On that particular day, after a steep, rocky climb, we reached the summit of an admittedly small but scenic mountain and took self-satisfied photos of each other. This was a hike the guidebook had rated “easy to moderate.” I will never trust that book again. This hike is only easy if you are a mountain goat. It is only moderate if your knees are under age 25. Which is why Youngest Son of Blogger (YSB) reached the summit whole minutes before the rest of us. Of course, it felt to him like at least an hour. YSB insists that when I caught up with him, he stared me right in the face and said in a voice that could serve as an air raid alert, “I’m going to take the service trail down.”
He clearly did not follow the long-established rule: When you say something to a grown-up, stand in front of her and wait for a response, to make absolutely sure the grown-up has heard you and agrees with your proposed course of action. Because grown-ups are hard of hearing, given to deep contemplation about the most seemingly insignificant questions, and checking their Blackberries while you’re talking to them. Yes, even on Mt. Kilimanjaro, upon reaching the summit, climber Hans Meyer checked his Blackberry. I have this on good authority. I’m sure he just wanted to marvel at the great reception—and post a summit tweet.

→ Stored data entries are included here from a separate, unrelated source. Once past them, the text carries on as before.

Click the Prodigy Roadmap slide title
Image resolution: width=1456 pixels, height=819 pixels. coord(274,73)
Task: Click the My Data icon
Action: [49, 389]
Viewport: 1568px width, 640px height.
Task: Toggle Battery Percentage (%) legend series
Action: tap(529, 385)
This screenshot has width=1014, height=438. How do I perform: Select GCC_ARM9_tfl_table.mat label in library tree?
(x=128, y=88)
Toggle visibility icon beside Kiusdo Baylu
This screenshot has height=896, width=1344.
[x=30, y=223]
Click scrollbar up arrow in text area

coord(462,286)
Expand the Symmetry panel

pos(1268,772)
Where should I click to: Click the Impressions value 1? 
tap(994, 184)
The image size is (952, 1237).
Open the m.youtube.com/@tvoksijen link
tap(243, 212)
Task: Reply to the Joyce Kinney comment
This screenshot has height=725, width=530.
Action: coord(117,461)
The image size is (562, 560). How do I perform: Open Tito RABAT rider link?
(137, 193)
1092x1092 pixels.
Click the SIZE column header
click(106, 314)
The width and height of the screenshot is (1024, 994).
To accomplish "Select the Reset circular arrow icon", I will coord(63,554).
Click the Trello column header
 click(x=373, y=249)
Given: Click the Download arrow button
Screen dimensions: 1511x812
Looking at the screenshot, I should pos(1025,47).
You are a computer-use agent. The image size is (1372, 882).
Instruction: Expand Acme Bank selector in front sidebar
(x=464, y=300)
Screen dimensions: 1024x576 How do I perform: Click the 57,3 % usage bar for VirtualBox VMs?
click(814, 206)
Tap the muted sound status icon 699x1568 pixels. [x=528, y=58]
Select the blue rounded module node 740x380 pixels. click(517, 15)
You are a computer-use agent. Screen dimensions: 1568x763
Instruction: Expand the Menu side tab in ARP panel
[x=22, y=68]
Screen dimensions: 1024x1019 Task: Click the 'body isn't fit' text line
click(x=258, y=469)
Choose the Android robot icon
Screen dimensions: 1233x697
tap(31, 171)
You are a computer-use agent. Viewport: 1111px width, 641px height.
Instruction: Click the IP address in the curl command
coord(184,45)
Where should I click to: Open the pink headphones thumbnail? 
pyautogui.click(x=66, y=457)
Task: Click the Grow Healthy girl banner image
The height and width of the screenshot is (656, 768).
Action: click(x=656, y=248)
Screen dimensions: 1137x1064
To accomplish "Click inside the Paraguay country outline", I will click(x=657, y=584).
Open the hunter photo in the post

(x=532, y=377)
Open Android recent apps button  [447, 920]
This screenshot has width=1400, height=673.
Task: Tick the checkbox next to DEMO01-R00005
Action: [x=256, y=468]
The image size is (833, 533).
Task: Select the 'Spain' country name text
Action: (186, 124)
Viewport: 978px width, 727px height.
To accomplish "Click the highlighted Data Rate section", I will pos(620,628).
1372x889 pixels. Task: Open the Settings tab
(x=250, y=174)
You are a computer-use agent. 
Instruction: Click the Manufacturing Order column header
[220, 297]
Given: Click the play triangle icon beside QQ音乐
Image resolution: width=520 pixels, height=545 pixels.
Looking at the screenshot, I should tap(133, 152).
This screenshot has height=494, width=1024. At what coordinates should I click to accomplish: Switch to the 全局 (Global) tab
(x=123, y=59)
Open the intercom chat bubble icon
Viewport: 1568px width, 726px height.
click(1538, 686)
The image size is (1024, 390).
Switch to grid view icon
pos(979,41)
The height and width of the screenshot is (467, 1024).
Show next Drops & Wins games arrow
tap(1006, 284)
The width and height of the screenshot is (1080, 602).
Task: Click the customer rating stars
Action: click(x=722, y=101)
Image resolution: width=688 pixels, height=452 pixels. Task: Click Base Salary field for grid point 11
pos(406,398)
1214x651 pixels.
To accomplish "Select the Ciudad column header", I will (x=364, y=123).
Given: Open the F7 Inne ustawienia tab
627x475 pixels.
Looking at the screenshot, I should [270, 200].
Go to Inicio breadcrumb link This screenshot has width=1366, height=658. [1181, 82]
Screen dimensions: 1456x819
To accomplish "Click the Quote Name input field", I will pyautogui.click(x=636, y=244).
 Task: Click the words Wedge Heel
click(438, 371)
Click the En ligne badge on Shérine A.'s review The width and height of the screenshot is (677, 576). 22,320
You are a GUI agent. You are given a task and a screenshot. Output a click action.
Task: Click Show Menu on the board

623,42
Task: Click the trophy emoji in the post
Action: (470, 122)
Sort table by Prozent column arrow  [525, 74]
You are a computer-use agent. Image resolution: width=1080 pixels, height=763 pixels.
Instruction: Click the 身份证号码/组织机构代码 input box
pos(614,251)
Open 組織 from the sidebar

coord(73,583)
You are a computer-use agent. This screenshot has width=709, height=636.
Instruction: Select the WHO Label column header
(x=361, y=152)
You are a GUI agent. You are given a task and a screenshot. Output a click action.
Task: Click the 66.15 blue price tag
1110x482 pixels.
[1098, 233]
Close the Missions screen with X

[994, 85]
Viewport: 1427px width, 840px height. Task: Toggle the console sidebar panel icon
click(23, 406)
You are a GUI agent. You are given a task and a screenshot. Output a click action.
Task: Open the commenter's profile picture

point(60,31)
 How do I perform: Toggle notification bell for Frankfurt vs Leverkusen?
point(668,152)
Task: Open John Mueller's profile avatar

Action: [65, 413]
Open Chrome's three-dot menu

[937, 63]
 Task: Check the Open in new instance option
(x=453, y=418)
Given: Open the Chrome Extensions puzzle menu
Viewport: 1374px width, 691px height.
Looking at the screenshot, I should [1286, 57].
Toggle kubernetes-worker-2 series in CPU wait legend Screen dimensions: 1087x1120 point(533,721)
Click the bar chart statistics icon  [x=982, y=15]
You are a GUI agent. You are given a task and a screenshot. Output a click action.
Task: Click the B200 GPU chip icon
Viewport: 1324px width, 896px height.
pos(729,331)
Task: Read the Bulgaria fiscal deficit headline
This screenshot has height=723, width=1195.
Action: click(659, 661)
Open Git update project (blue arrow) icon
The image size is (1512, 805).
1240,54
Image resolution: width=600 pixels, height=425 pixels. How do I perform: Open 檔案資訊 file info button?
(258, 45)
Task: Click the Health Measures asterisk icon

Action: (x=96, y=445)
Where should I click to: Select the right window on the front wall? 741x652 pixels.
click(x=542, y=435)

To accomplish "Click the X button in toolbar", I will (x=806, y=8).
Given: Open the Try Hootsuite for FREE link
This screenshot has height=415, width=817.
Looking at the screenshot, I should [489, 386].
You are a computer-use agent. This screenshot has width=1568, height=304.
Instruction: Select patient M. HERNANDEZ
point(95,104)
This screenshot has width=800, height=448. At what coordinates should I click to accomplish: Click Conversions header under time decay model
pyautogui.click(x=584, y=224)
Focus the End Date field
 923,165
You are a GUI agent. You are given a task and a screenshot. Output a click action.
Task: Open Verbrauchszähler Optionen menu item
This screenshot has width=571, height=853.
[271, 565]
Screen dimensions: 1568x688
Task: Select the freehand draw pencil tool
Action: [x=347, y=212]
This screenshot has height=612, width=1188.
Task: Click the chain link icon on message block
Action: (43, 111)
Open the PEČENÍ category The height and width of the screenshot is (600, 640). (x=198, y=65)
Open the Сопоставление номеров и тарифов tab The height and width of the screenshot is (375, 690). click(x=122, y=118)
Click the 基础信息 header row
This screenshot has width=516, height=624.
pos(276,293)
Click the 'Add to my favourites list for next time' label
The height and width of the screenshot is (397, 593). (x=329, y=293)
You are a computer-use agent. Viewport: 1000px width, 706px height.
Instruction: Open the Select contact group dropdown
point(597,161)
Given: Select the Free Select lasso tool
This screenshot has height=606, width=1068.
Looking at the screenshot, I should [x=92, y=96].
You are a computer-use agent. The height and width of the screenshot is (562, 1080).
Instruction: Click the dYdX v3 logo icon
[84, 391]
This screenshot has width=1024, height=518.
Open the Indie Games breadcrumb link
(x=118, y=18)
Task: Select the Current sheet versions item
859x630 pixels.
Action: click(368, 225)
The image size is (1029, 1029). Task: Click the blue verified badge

None of us heard the boy say he was going down the mountain, much less that he was taking the service trail, which was not the way we came up or, importantly, anywhere near where our car was parked.
If there is a child for whom the whistle was invented, it is this child. In fact, we purchased a whistle for him to carry on hikes. It is a good, loud whistle, which you would not want to give to a child in any other situation, a point driven home to us the day we gave it to him… and quickly took it away again. Which I’m sure is why we left it at home “by mistake.”
When we set out to look for him, we found two trails down the other side of the mountain. One had a sign that said “Service Trail: Easy.” The other one had a sign that said “Steep!” We split up. I took the “Easy” trail with our other child, while my husband took the “Steep!” trail. I realize now that this hardly made sense because the boy would’ve read the signs and taken the trail that said “Easy.” But at the time, we were covering our bases. (And of course, we did not hear him say “service trail.”) His brother and I shouted his name at short intervals. In between, I muttered to myself the chant that’s been muttered by every mother since the dawn of time when her child goes missing in the woods (or the mall, or the museum, or the zoo … or the woolly mammoth hunt): “That’s it. When I find you, if you’re okay, I’m going to kill you.”
I did find him, of course, just before we called in the helicopters. He was running back up the hill toward me and his brother, having arrived at the end of the trail long ago. He had grown tired of waiting and decided to “come back and get us.” Of course he claimed that he wasn’t lost at all; he knew exactly where he was all along. His brother, on encountering his lost sibling’s flippant attitude, responded with “you stupid idiot,” or something along those lines. I’m sure this was because the boy had disappeared down the mountain before the two of them had a chance at their regular cleansing afternoon fight, and now was as good a time as any. As they say in the movies, in the woods, everyone can hear you scream.
In addition to returning home with the same number of people you left with, the best thing about taking a trip might be the little unexpected discoveries you make: For instance, the day before we came home, my husband discovered the salad spinner inside a kitchen cabinet.